═══ SOURCE DOCUMENT
Thursday 23 July 2015

Student Debt - The Next Sub-Prime Crisis?

As far as I am currently aware, very active institutional trading of student debt isn't currently occurring, however I'm going to discuss some reasons why I think it almost certainly will happen over the next decade:



In order to understand this theory, we have to go back seven years to the 2008 financial crisis and the rise of Collateralised Debt Obligations (CDOs).


In effect, a CDO is a group of loans that are packaged together to make a tradable product that can be sold between banking institutions and hedge funds. CDOs have been used in financial markets since 1987, when junk bonds were grouped together by Drexel Burnham Lambert and were initially intended to make the trade of assets with predictable income streams easier (credit card debt, auto loans, etc).


CDOs remained a niche financial instrument until 2004, when the U.S. led housing boom caused a boom in the sale of CDOs, which in turn led to the creation of CDO derivatives (options and swaps) and eventually to the issuing of sub-prime CDOs in the run up to the 2008 crisis.


The use of CDOs to package student debt has been used for the past five years in the U.S., with companies like SLM Corporation leading the way with these products and this is presumably what Arrow Global are doing with the UK student they sold to them in 2013.


The use of CDOs in this fashion remains an excellent idea for the issuers, when we are in a low yield environment in combination with globally low interest rates. However, the nature of many student loans being index linked in some form, means that when either growth or interest rates begin to rise substantially (which regarding economic cycle dynamics means at some point they inevitably will), the default rate and or the rated value on these loans will also fall.


With U.S. student debt now totalling over one-trillion dollars in value, small increases in default rates begin to have much larger value in monetary terms than they otherwise would in smaller markets. This combined with the leverage that derivatives on these CDOs can carry in the over-the-counter markets means that the potential for volatility is likely to high in this debt market over the coming years.




Food for thought....

The Masked Stock Trader



Wednesday 22 July 2015

What Are Options?

Introduction:


Options are one of the three main derivative types (the other two being futures/forwards and swaps) traded on global exchanges. They are effectively contracts that represent the right to buy or sell an asset (stocks, bonds, foreign currencies, etc) at a certain price.
══════
═══ DATA SHOWN
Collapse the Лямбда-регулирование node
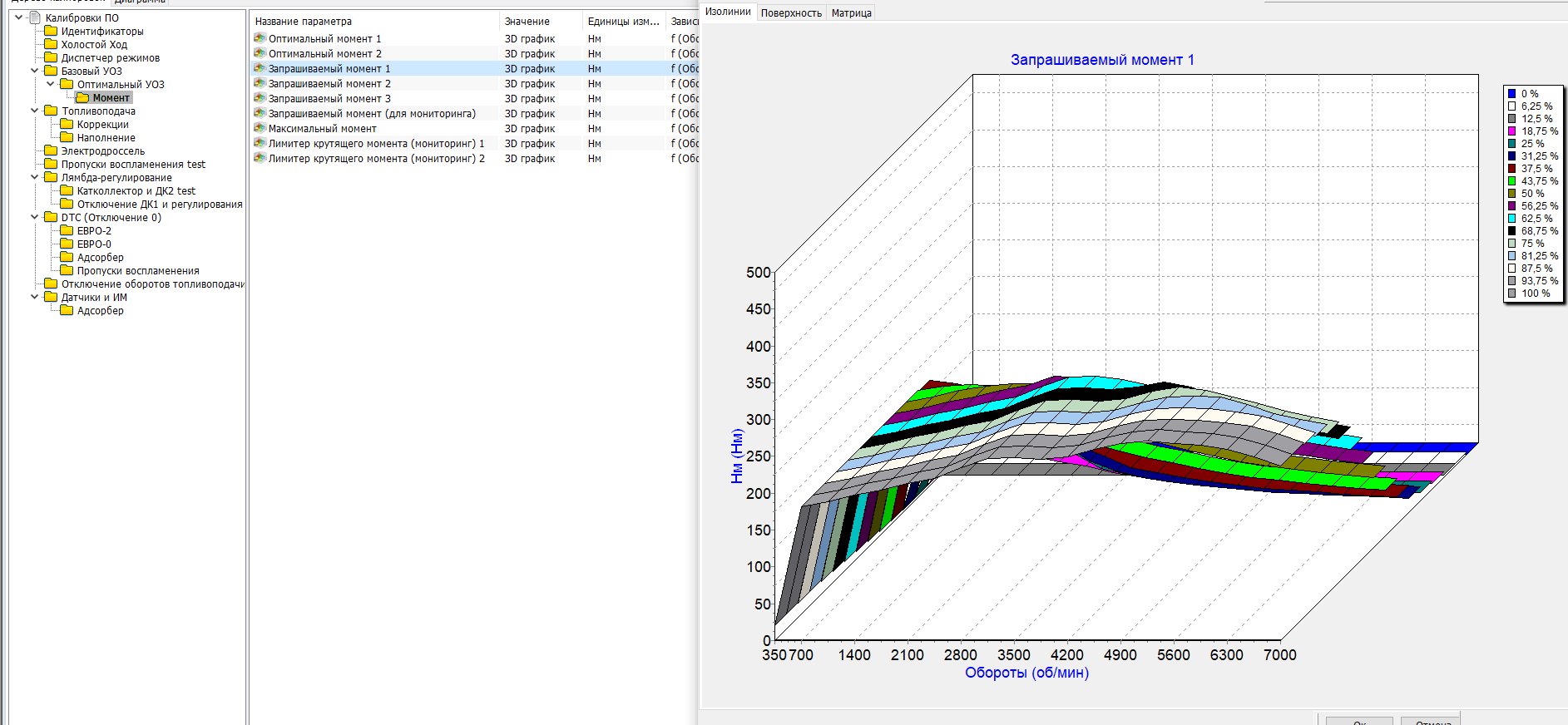1568x725 pixels. pos(34,177)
══════
SET EXERCISE >>
Please condense the paragraph in the student debt post that begins "In effect, a CDO is" into a short bulleted list that keeps its main facts.

PROBLEM SOLUTION >>
- A CDO is a group of loans packaged into a tradable product that is sold between banking institutions and hedge funds.
- CDOs have been used in financial markets since 1987, when Drexel Burnham Lambert grouped junk bonds together.
- They were first intended to make it easier to trade assets with predictable income streams, such as credit card debt and auto loans.